I had the lessons of that book ringing in my ears (literally) listening to Tony Fadell’s (designer of Apple iPod, iPhone) view on product development in his book “Build: An Unorthodox Guide to Making Things Worth Making” on Audible, while walking into the Tacoma Convention Centre for the start of Frontiers in Optics (FiO) back in October. For those that haven’t read these books (and I heartily recommend you do), one of the main messages is that companies building technology products face a tricky gap to navigate - The Chasm - between their early market customers - innovators, visionaries and early adopters that might appreciate your technology for the sheer cleverness or inventiveness and the early majority of customers that want a fully functional product with clear and readily understood application and value.

What’s more, products typically have to go through at least three generations before they become palatable to that early majority. The bugs need to be kicked out, the interface has to be easy to work with and the public have to be educated on why they need it and have supporting affirmation from those early adopters via reviews and tech articles.

Mapping these ideas onto my own industry, it seems that VR has now entered its second generation. We are moving beyond appealing to just the tech enthusiasts that will put up with a buggy, cumbersome headset, with a tedious and non intuitive setup and interface. The lessons from that first generation have been learned and now with the launch of Meta Quest 3, PSVR 2, Pico 4 and others, we are seeing VR that more early adopters can get to grips with. 

Listening to the first session at FiO on Virtual Reality and Augmented Vision, it was obvious that the third generation is already swiftly on its way. While the new products launched this year are a huge improvement on the previous, there are still major problems to solve to traverse the chasm to access the early majority of customers. One of the major themes of this conference was the VR display system, with several companies and academic institutions proposing new display architectures to solve current VR as well as upcoming AR display challenges.

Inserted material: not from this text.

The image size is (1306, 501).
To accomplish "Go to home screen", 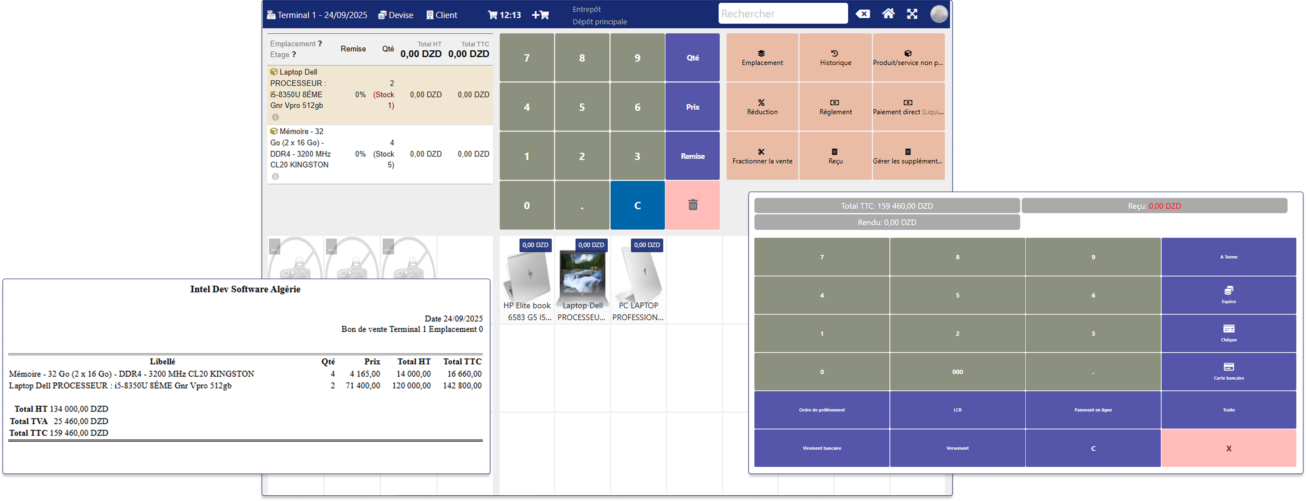I will [x=888, y=14].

Prof Rolland of the University of Rochester, gave an excellent keynote on the history of VR display and the next advances that must be achieved to realise mass consumer VR. It was notable to me that Computer-Generated Holography (CGH) was listed as one of the key technologies for these next generation headsets as 3D display is the only way to resolve some of the trickier problems for immersive display.

This theme continued, with CGH being the subject of multiple talks in the VR/AR conference track. My own talk concentrated on the algorithmic approaches to CGH. While it has always been a promising technology, holographic display has historically been considered too computationally expensive to run on anything like a headset - at least with anything approaching acceptable image quality. The power and size of the computer needed to calculate a 3D hologram is just too great and no one wants to wear a backpack full of GPUs to play a game. This is a problem that we have been tackling head on and I reported on some of our recent breakthroughs in speed, reduction of compute overhead and improvement to image fidelity. We’ve seen amazing progress in the last couple of years, faster than even we had expected and a highlight of the trip was showing one of our demo holographic projectors to a select audience of VR industry heavyweights. The response and excitement was visceral - for the first time they could see a full 3D hologram, generated in real-time with image quality comparable (or even better) than a standard 2D display and a way to integrate this capability into upcoming VR headsets.

Download my slides from Frontiers in Optics 2023
Click here to download a PDF copy of my slides from Frontiers in Optics 2023

This is a turning point for VR and the beginning of the third generation. Meta, Apple, Sony and the others know that the sunk cost of their first products and the high cost of sale they’ve endured so far, will be made back many times over when they access the mass market. Now the technology to make that happen is available. This will be the make or break moment for VR, the next 24 months will be pivotal and define the success or failure of the entire industry.